DIRECTIVE
Copy the rows between the lines holding "This screenshot has width=1269, height=952." and "point(216,31)", inclusive, leaving out the pictures.

LISTED RECORDS
[START]
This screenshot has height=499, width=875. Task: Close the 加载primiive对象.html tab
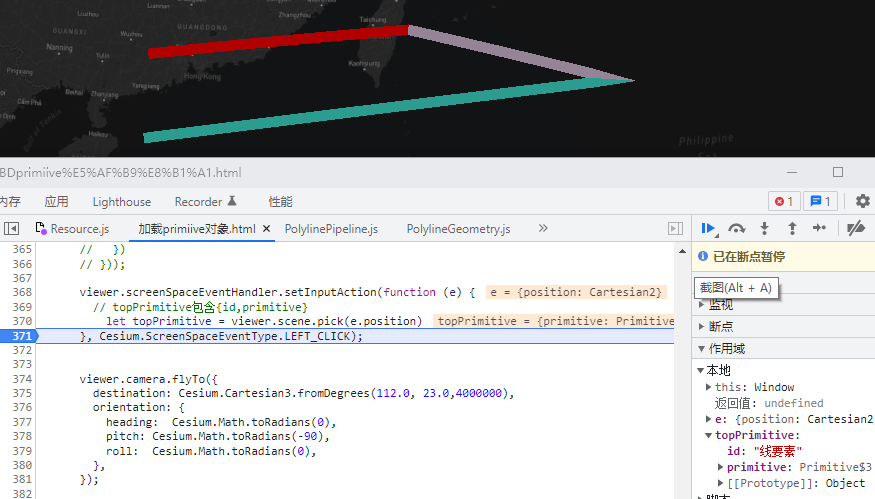(267, 229)
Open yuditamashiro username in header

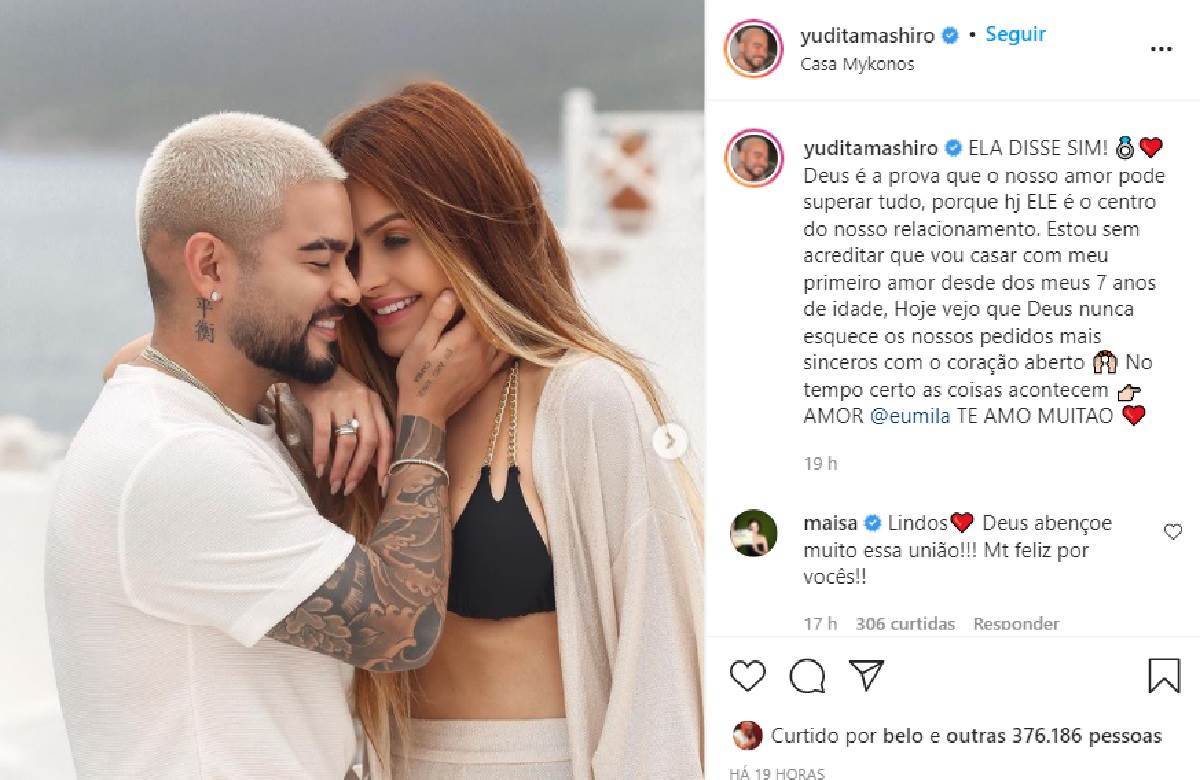(x=868, y=36)
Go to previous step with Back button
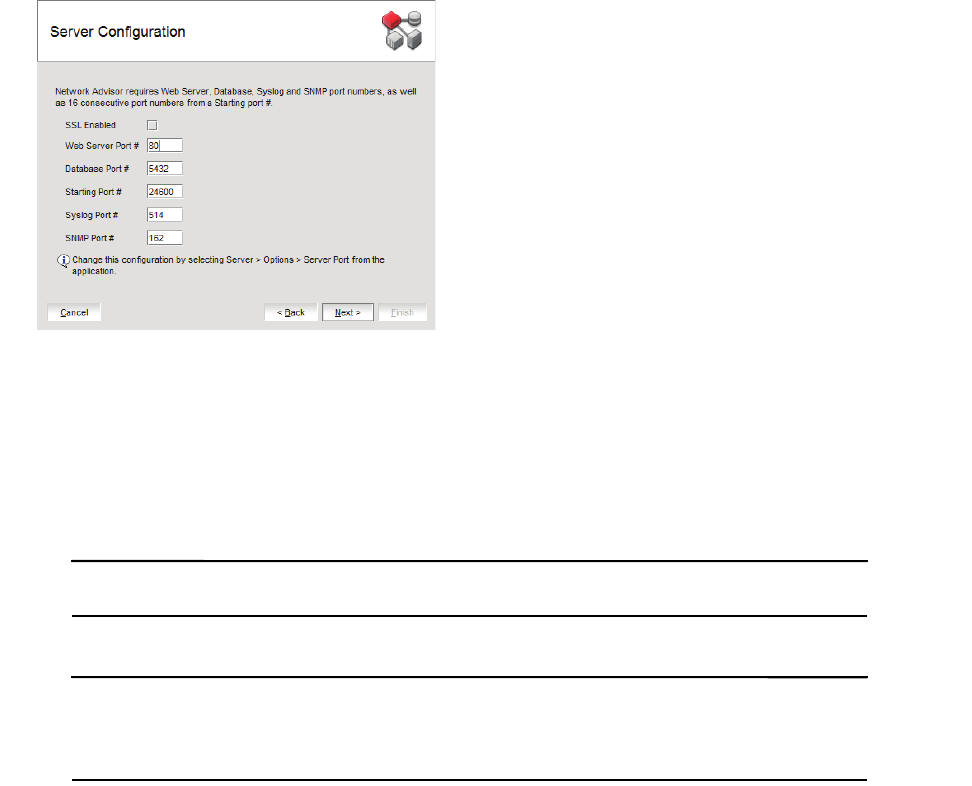972x786 pixels. 291,312
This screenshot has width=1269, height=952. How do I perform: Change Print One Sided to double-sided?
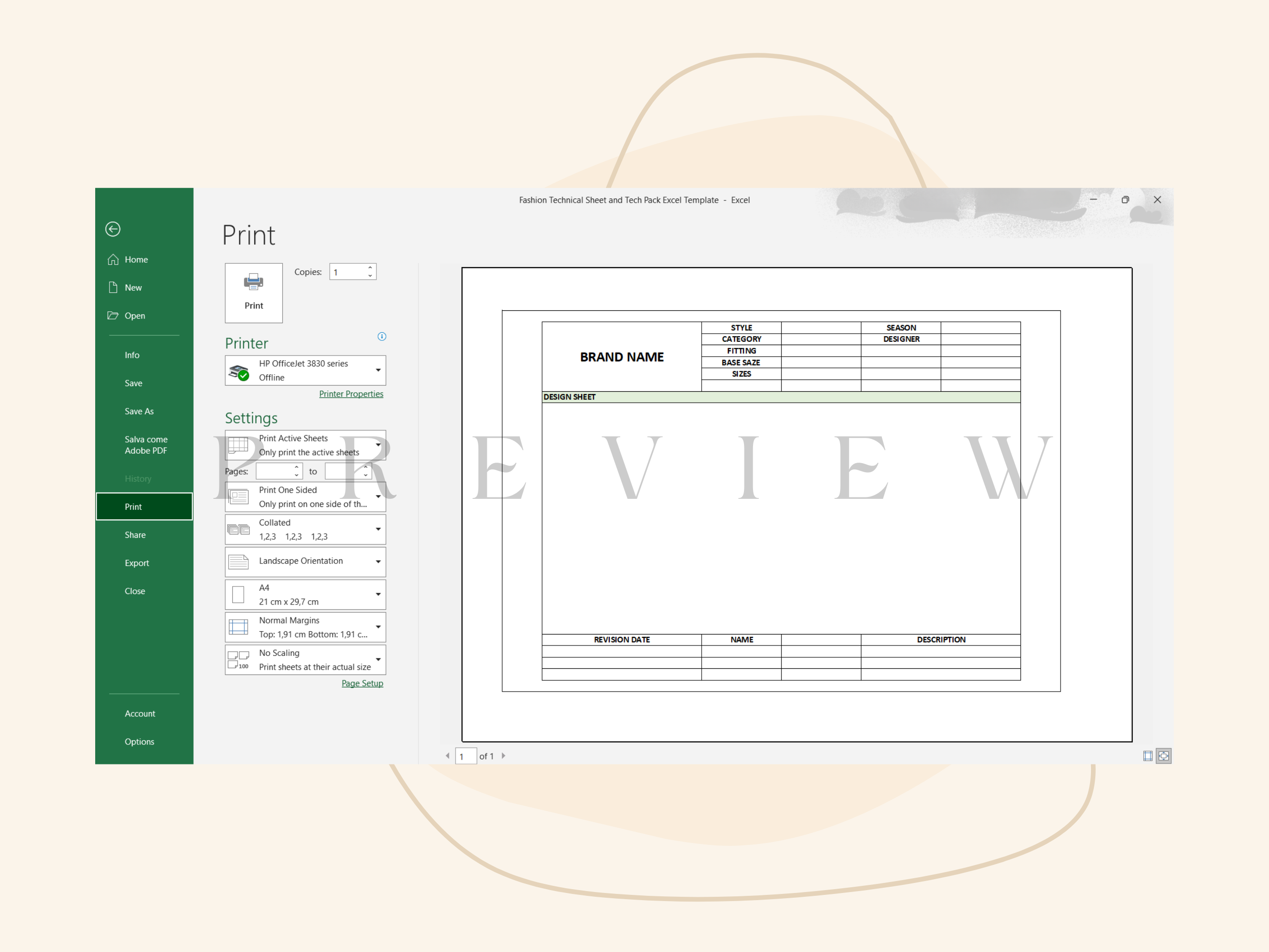coord(378,496)
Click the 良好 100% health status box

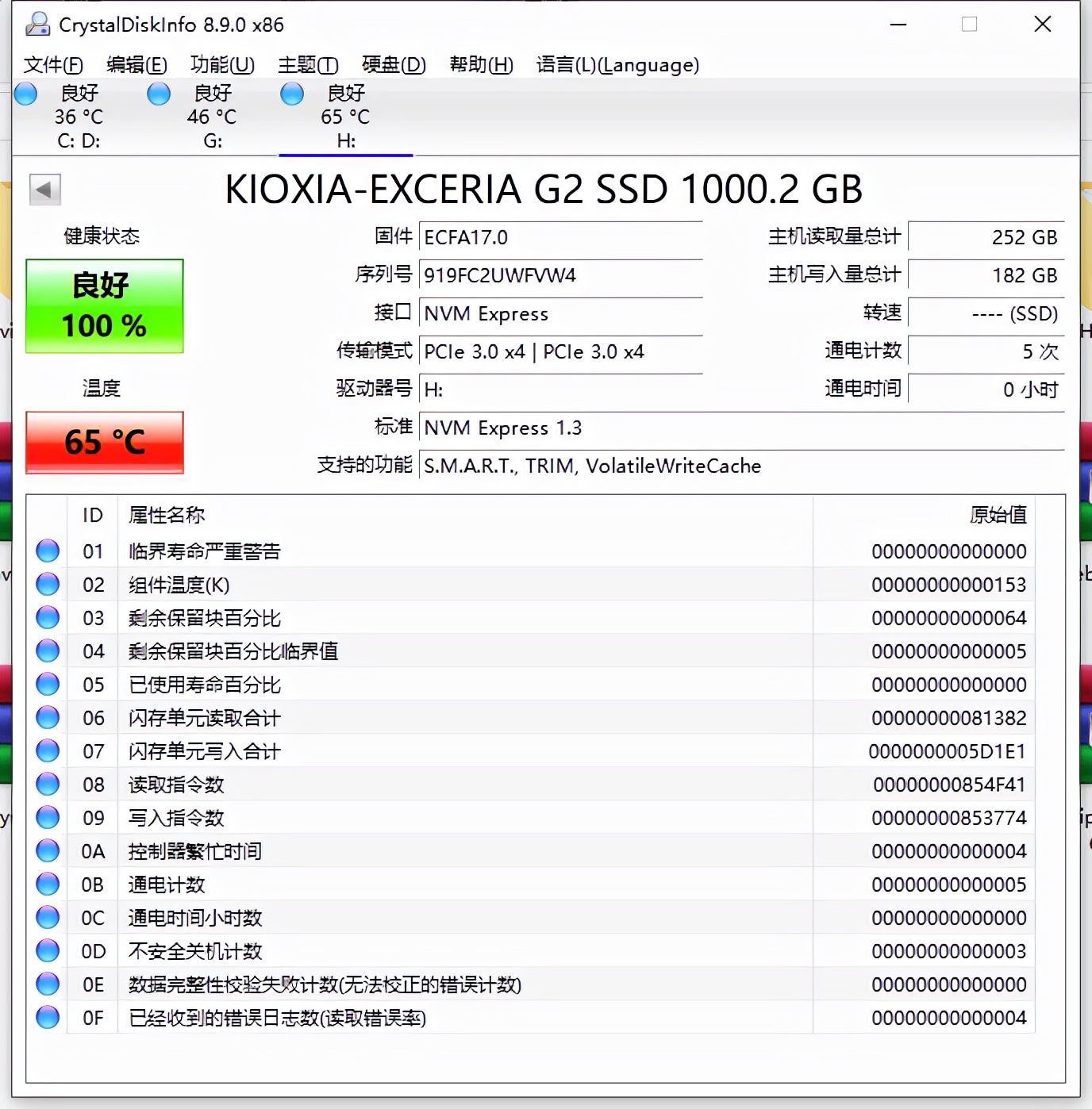[104, 306]
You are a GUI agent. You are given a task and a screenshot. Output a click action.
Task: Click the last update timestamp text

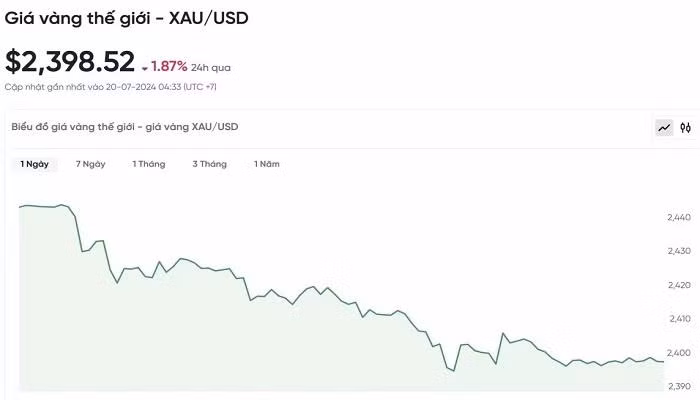(x=111, y=87)
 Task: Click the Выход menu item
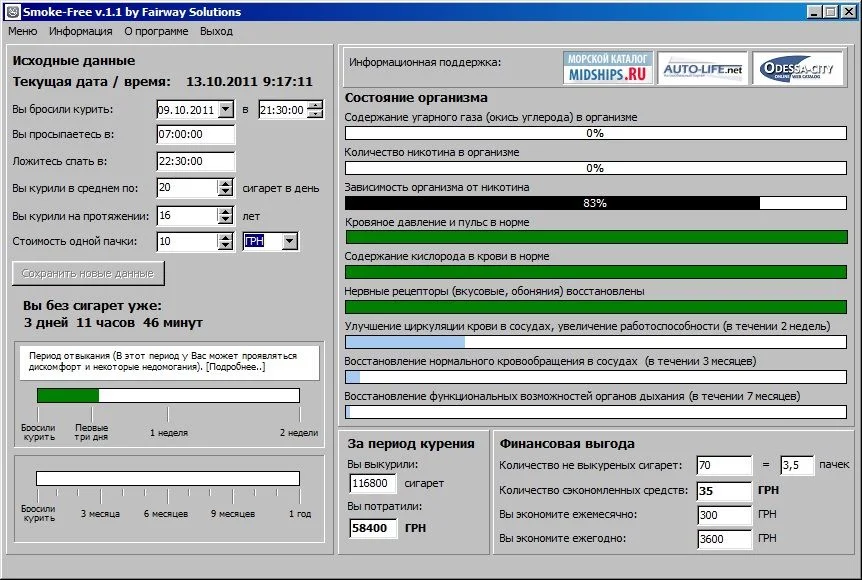point(216,31)
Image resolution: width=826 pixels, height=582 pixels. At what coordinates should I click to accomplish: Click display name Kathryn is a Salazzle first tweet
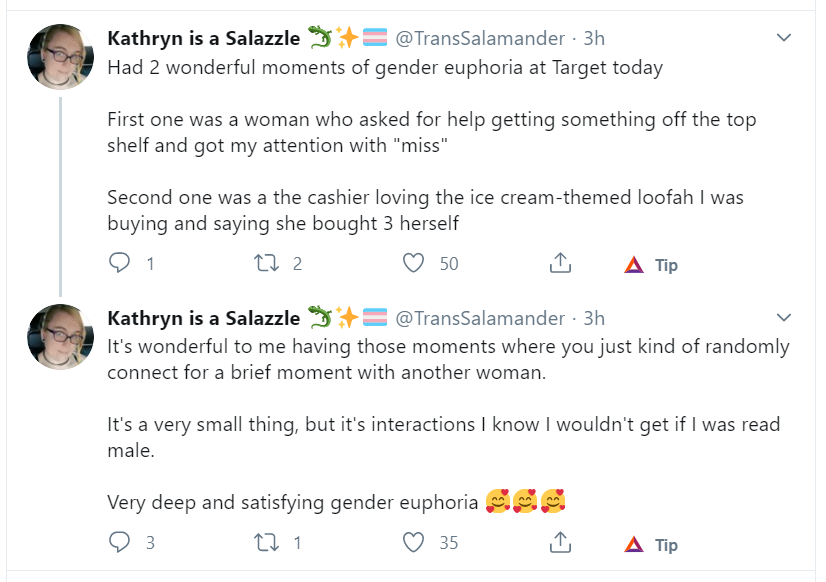[203, 38]
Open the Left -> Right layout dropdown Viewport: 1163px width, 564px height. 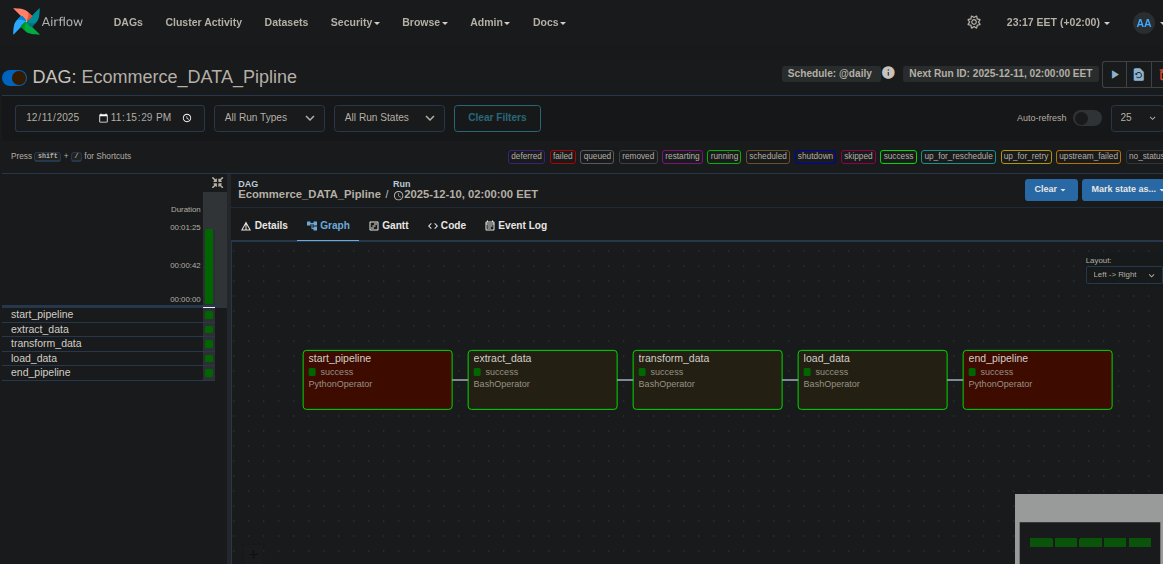pyautogui.click(x=1124, y=274)
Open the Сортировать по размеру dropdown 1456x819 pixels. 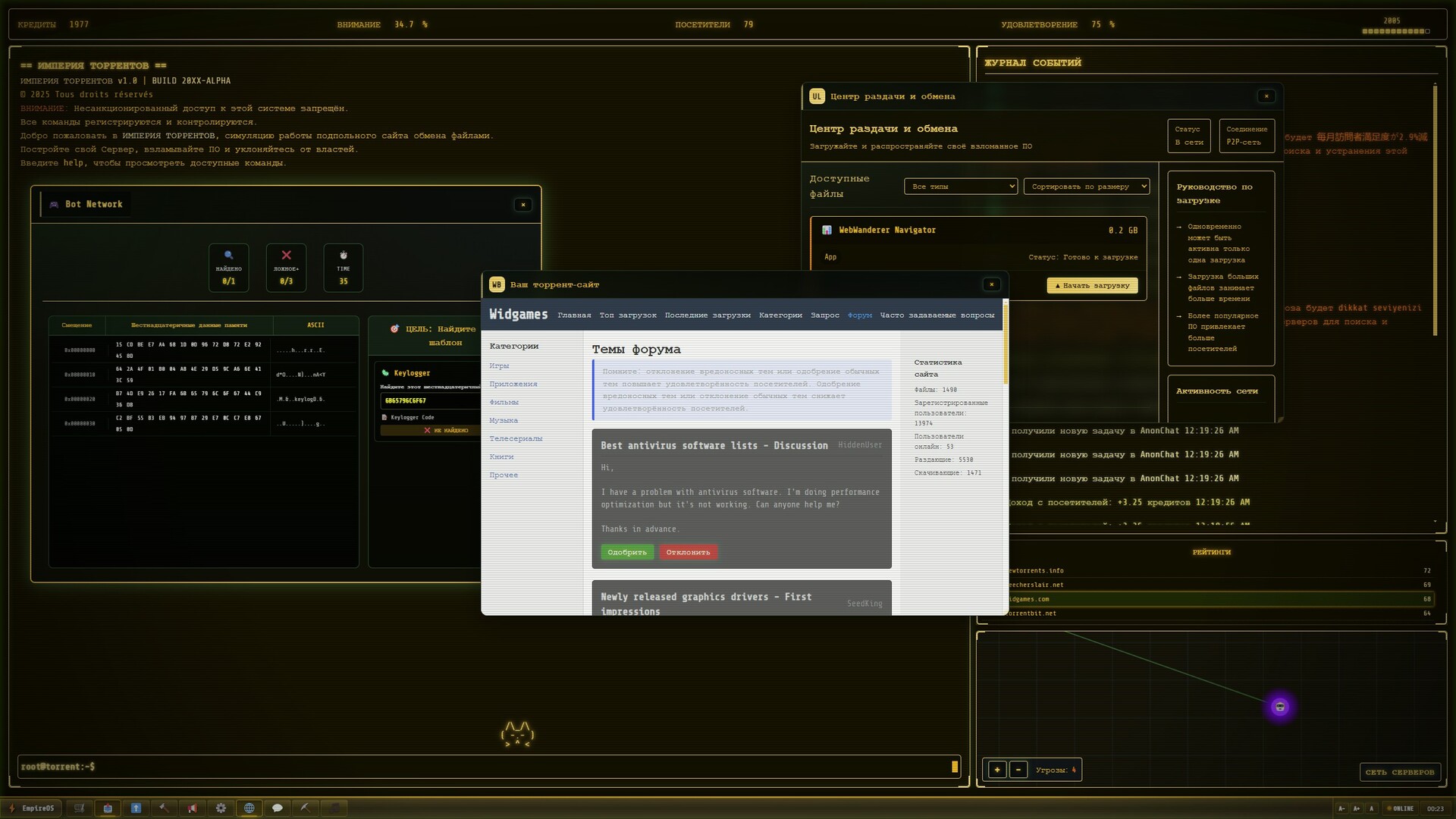[x=1086, y=186]
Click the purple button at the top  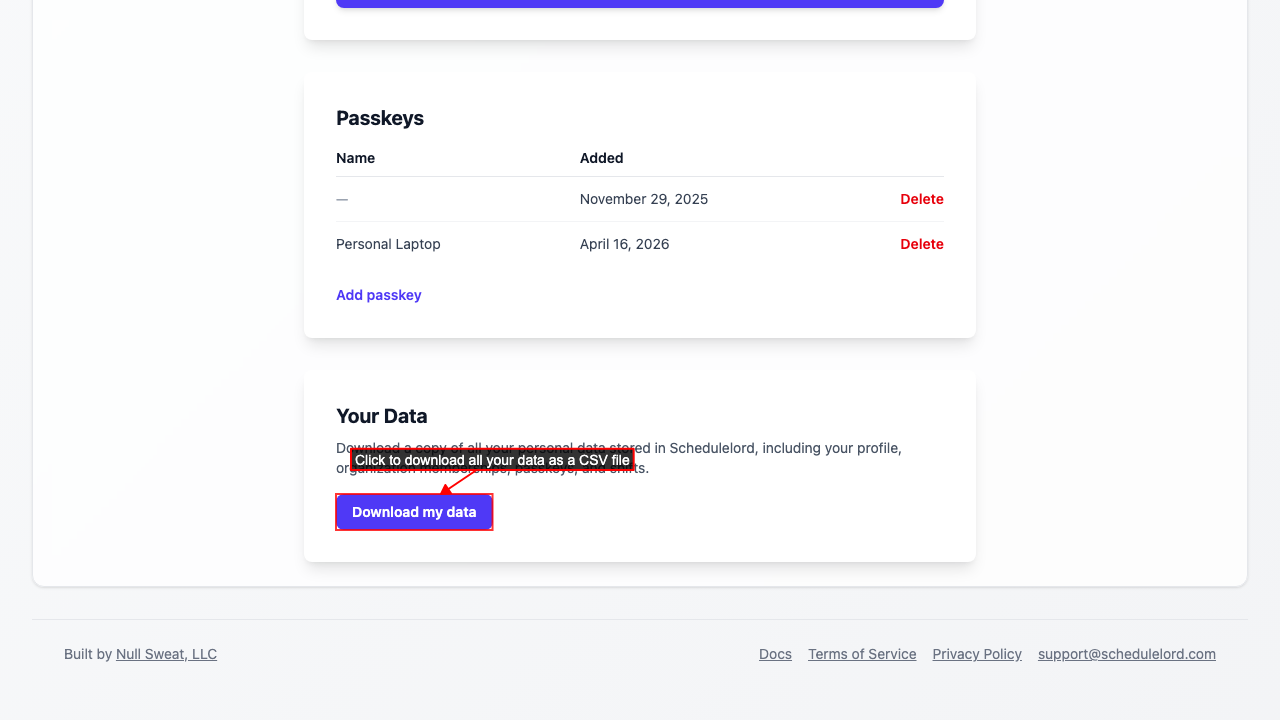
[END]
ANSWER TO THE PROBLEM
This screenshot has width=1269, height=952. How do I perform: Change Print One Sided to double-sided?
coord(378,496)
Click the 良好 100% health status box

[104, 306]
You are a GUI agent. You are given a task and a screenshot. Output a click action.
Task: Click the last update timestamp text

(x=111, y=87)
 Task: Click the Выход menu item
point(216,31)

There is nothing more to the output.